Он знал, что Тир ушел в том направлении; если бы у маленького Мусквы были ум и душа, то они были бы переполнены одним только желанием поскорее вернуть к себе своего большого друга и покровителя. Даже страх перед собаками и людьми был для него ничто в сравнении с опасением потерять Тира совсем. Ему не нужны были глаза, чтобы найти его след. Для этого у него было обоняние, которое сохранило густой, теплый запах гризли, и он торопливо, насколько хватало у него сил, зигзагами побежал за ним вдогонку на гору. Попадались места, пройти по которым было очень трудно для его коротких ног, но он был полон надежд и все превозмогал, подбодряемый еще теплым запахом Тира. Добрый час понадобился ему для того, чтобы добраться до голой поверхности горы, которая касалась уже вечных снегов. Было уже четыре часа, когда он принялся покрывать последние триста ярдов, отделявшие его от вершины горы. Он был убежден, что найдет там Тира. Но случилось так, что, когда он находился уже на полпути к вершине, Брюс и Лангдон вдруг появились из-за линии, соединявшей ее с небом, и он их вовсе не заметил; он даже и не ощутил их запаха, потому что ветер дул кверху, а не книзу. Не обратив внимания на их присутствие, он подошел к поясу снегов. С радостью он увидал и обнюхал громадные следы Тира на снегу и пошел по их направлению. А наверху его уже поджидали Брюс и Лангдон, притаившись и побросав ружья на землю и сняв с себя верхние куртки, чтобы лучше было действовать. Когда Мусква был от них уже меньше чем в двадцати ярдах, то оба они обрушились на него, точно лавина, и прежде, чем он успел повернуть назад, Брюс уже набросил на него свою куртку; Мусква вдруг погрузился в духоту и темноту и услышал над собой радостный и торжествующий смех своих врагов.

– Поймал! – закричал Брюс.

Под курткой Мусква стал биться, кусаться и ворчать, но Брюс крепко вцепился в него руками, а тем временем подбежал к нему со своей курткой и Лангдон.
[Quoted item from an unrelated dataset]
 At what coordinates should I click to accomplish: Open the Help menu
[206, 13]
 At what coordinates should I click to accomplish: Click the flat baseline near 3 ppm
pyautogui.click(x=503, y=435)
Не прошло и минуты, как Мускву связали, точно узел. Ноги и все тело его были так туго спеленаты, что он не мог двигаться. Голова его осталась на свободе. Это была единственная часть его тела, которая высовывалась из узла и которой он мог двигать, и так эта голова свирепо и в то же время смешно вертелась во все стороны, что оба охотника забыли о своих разочарованиях и о потерях за этот день и долго смеялись до слез. Затем Лангдон уселся по одну сторону Мусквы, а Брюс по другую, и оба набили свои трубки и закурили. Мусква не мог даже брыкнуться в отместку.

– Хорошие мы охотники, нечего сказать, – проворчал затем Лангдон. – Пойдемте же за гризли и покончим наконец это дело!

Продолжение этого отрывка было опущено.